Crise do coronavírus torna incerto o futuro dos prés comunitários
Em Campo Grande, os organizadores do pré-vestibular comunitário Esperança Garcia muitas vezes se dividiam entre as aulas e outras demandas emergenciais que foram aparecendo durante a pandemia. O representante do pré, Igor Gentil, conta que foi preciso ajudar alguns alunos com cestas básicas. “Nós vivemos em uma das regiões mais pobres do Rio, tinha gente passando fome. Não tem como ter muita motivação dessa maneira. Nós professores, nos sentimos imobilizados”, contou Igor. O pré Esperança Garcia está avaliando se vai abrir novas turmas online neste ano. Com 50 matriculados, eles encerraram 2020 com apenas 13 alunos.
No Jardim Catarina, em São Gonçalo, o pré-vestibular Nós por Nós, iniciou suas turmas com 48 estudantes matriculados mas, apenas dois acompanharam as aulas até o final. O grupo se mobilizou durante a pandemia para distribuir cestas básicas no território e agora planeja uma reforma no espaço do pré visando um futuro em que as aulas presenciais vão voltar a ser uma realidade. A coordenadora Marcyllene Maria conta que o projeto optou por não iniciar novas turmas por enquanto. Ela lamenta a situação já que o pré é o único do bairro. “Sabemos da nossa importância para o território, mas aqui na periferia os protocolos não chegam. Sem boa estrutura não dá para manter nem os alunos nem os professores motivados”, explicou Marcyllene.

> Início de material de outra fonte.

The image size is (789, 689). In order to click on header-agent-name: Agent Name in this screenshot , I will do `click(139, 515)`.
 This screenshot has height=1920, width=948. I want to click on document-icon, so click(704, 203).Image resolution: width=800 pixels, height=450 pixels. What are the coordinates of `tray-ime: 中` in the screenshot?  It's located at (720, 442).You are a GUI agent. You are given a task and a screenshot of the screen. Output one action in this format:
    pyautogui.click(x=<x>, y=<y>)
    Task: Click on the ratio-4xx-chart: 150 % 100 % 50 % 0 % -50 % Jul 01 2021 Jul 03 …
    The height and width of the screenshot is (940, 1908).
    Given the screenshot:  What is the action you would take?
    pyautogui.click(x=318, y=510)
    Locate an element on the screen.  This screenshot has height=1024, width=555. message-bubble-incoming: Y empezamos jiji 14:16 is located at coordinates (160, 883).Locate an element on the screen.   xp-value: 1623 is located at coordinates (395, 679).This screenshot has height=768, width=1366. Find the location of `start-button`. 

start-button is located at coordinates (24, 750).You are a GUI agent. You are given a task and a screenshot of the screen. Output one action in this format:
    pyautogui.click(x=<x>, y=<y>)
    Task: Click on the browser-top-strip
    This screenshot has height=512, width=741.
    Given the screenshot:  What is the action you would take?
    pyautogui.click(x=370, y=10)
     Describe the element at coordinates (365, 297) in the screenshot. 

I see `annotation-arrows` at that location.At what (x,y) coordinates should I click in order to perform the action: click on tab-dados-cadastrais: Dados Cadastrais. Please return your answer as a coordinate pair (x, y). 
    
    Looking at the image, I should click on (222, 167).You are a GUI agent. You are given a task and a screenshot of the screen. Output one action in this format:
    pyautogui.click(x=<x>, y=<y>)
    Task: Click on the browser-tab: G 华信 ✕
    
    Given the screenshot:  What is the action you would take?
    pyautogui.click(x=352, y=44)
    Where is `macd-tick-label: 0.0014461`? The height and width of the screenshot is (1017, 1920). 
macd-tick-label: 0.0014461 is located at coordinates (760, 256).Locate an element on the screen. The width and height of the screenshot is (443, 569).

A criação de um 4º ano do ensino médio é uma das maneiras que o estado de São Paulo e do Maranhão encontraram para que os alunos do 3º recuperem parte da aprendizagem que ficou defasada. Para Patrícia Bizzotto, esse é o papel de recuperação de ensino já desempenhado por muitos prés comunitários, falta apenas que eles recebam apoio e orientação do governo.
“As Secretarias de Educação deveriam olhar para esses projetos como olham para as escolas, principalmente nesse momento de pandemia. Os prés são uma ferramenta fundamental que estão na linha de frente. Sem eles, a gente vai acabar voltando para aquele perfil de universitário que representa apenas as classes privilegiadas como tínhamos há alguns anos atrás”, afirmou a coordenadora do Centro de Excelência e Inovação em Políticas Educacionais da FGV.
Prioridade para o Projeto UERJ
O foco dos prés comunitários agora é a prova da UERJ, que resolveu adiar o exame do ano passado por conta da pandemia e remarcou o exame para o dia 2 de maio. Os coordenadores acreditam que a universidade fluminense é a melhor alternativa para os seus estudantes por conta dos programas de assistência e cotas, que ajudam a incluir e garantir a permanência dos alunos mais vulneráveis. Por isso, nesses projetos, o ano de 2020 ainda não acabou. Com apoio do Fundo Casa, os prés vão buscar alternativas de permanecerem resistindo também em 2021. A coordenadora de mobilização da Casa, Fabbi Silva, falou sobre o perfil dos alunos que são atendidos e a importância de fortalecer o trabalho que os projetos desenvolvem.
“Sabemos que na ponta do lápis os mais prejudicados pela crise na educação são os alunos vulneráveis socialmente. E, são os prés que acolhem esses estudantes vindo da escola pública, que este ano sofreram ainda mais com a falta de assistência e planejamento do governo. Os coordenadores e coordenadoras depositam muito investimento de tempo, estudo e vontade de fazer dar certo, eles vivem na pele o medo desse processo de sucateamento da educação. A estratégia do Fundo é continuar fortalecendo os prés com apoios financeiros, monitorias e estreitamento de rede a fim de minimizar os impactos dessa crise” afirmou a coordenadora.